In 1972, the museum came under the management of the National Institute of Culture. The institution received donations from contemporary Italian artists, and the permanent collection was expanded with another 35 artworks in 1989 and 1990. Since 1991, major efforts have been made to recover and revalue both the museum building and collection; work which has been supported by the Italian embassy and the Association of Friends of the Museum of Italian Art.

Association of friends of the Museum of Italian Art was created in 1991, under the initiative of the Italian Ambassador in Peru. Its principal purpose is to promote all the activities that help to preserve, renew, revive and stimulate the museum's life.

==Building==
The museum is located on the second block of Paseo de la República, an avenue in the Historic Centre of Lima. It has six rooms for the exhibition of its permanent collection and temporary exhibitions. One room contains a large stained glass inspired by Botticelli's Primavera. The grounds incorporate a large courtyard and parking lots.

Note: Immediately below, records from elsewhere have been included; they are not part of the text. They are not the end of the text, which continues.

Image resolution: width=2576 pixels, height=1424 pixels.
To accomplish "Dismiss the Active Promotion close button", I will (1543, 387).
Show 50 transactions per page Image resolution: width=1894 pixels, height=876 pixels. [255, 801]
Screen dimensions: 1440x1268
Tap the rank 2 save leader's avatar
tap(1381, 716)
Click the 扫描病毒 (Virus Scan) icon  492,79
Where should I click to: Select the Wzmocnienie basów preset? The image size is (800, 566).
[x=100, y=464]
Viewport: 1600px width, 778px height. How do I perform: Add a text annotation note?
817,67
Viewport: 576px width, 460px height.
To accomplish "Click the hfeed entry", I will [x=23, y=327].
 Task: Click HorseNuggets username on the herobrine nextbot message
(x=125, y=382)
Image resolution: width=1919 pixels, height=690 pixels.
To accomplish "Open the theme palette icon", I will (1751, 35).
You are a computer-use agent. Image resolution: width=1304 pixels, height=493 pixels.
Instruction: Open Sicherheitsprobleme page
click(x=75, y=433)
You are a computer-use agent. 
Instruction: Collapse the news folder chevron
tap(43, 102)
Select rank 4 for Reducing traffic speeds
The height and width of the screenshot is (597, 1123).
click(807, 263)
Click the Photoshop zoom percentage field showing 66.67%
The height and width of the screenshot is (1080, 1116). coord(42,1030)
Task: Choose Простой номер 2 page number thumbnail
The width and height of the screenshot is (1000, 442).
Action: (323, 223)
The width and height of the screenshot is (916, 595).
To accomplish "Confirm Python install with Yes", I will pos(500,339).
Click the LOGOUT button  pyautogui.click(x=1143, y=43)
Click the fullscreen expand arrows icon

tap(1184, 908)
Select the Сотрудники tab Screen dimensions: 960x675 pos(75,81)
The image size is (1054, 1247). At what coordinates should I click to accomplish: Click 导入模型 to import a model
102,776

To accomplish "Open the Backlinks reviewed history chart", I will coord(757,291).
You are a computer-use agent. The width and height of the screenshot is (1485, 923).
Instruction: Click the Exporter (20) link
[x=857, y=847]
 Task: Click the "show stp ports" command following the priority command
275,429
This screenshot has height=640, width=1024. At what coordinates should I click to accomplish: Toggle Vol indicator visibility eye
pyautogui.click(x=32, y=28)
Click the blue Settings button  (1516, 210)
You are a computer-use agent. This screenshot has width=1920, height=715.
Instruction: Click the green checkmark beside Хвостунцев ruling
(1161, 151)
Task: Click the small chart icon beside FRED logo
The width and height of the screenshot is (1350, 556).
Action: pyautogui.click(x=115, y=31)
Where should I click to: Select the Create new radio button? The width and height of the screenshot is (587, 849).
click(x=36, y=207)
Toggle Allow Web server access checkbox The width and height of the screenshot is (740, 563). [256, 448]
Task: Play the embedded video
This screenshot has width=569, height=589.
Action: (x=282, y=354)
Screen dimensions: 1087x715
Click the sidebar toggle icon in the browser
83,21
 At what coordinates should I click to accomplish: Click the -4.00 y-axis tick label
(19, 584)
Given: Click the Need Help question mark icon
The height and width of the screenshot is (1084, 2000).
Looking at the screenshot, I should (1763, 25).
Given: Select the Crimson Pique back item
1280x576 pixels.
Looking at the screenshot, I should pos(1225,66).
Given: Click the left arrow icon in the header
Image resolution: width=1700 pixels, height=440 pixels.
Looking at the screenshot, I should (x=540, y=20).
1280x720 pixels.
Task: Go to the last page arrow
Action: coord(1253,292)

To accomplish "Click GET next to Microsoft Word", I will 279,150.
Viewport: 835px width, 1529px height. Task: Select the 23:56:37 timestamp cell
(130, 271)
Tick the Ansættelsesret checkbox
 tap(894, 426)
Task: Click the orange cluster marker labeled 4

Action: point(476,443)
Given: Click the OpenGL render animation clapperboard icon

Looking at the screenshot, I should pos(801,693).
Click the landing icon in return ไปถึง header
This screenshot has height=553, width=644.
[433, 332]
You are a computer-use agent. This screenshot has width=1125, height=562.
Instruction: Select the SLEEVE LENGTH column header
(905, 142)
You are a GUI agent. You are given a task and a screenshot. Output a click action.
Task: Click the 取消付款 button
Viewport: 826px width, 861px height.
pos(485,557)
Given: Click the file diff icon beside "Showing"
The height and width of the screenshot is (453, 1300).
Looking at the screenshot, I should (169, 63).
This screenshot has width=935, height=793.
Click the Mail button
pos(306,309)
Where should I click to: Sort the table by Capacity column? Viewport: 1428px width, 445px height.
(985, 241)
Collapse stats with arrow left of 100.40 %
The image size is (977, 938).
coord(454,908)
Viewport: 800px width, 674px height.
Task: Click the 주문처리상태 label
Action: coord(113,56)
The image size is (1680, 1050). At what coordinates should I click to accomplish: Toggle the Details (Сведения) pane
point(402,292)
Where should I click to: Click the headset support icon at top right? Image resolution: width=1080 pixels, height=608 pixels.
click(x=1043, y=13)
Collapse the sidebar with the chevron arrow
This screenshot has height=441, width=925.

Ancient Italian art is represented in design and decorative elements throughout the building. These include elements of the architecture of Bramante, and reliefs and decorative details inspired by Donatello, Ghiberti, Michelangelo and Botticelli. The façade displays the emblems of the principal Italian cities and two Venetian mosaics depicting famous Italian historic figures.

==Permanent collection==
Mario Vannini Parenti was responsible for the first artworks to belong to the museum's permanent collection. He acquired a collection of more than 200 original works, including sculptures, paintings, drawings, prints and ceramics. The collection represents all Italian regions. Most of the collection dates from the beginning of the 20th Century, although the avant-garde movement is not represented.

==Services==
===Library and catalogue===
The museum has an important library, with information, audiovisual material, and books about Italian artists and about the museum and collection. The museum catalogue, with more than 300 pages, provides detailed information about the 313 art works in the permanent collection, as well as the biographies of the Italian artists which art works are exhibited there.

===Guided visits for blind people===
The museum has offered guided visits for blind people since 1998, as part of the museum's goal to make art and culture accessible for all. Using special gloves, blind visitors can touch the collection of bronze and marble sculptures, which is forbidden to the general public.

== Temporary exhibitions ==
The museum, besides having one of the most important collections in Peru, has also held several important temporary exhibitions, like "Giotto en Padua", in 2004, that included the official replica of the Scrovegni Chapel, that had toured other European and South American countries before. And Del mito al sueño. Rodin... Dalí, in 2008 and 2009, that included 30 sculptors that belong to Museo Soumaya in Mexico City, from six European masters: Auguste Rodin, Salvador Dalí, Edgar Degas, Emile-Antoine Bourdelle, Pierre-Auguste Renoir and Giorgio de Chirico.

The temporary exhibition entitled "A collection" opened in May, 2010. It exhibited the private collection of the Italian ambassador in Lima, Francesco Rausi. The exhibition included avant-garde Russian art, work of the Peruvian artist Fernando de Szyszlo, and the contemporary plastic expressions by artists from Italy, Brazil, Canada, Korea, and the United States.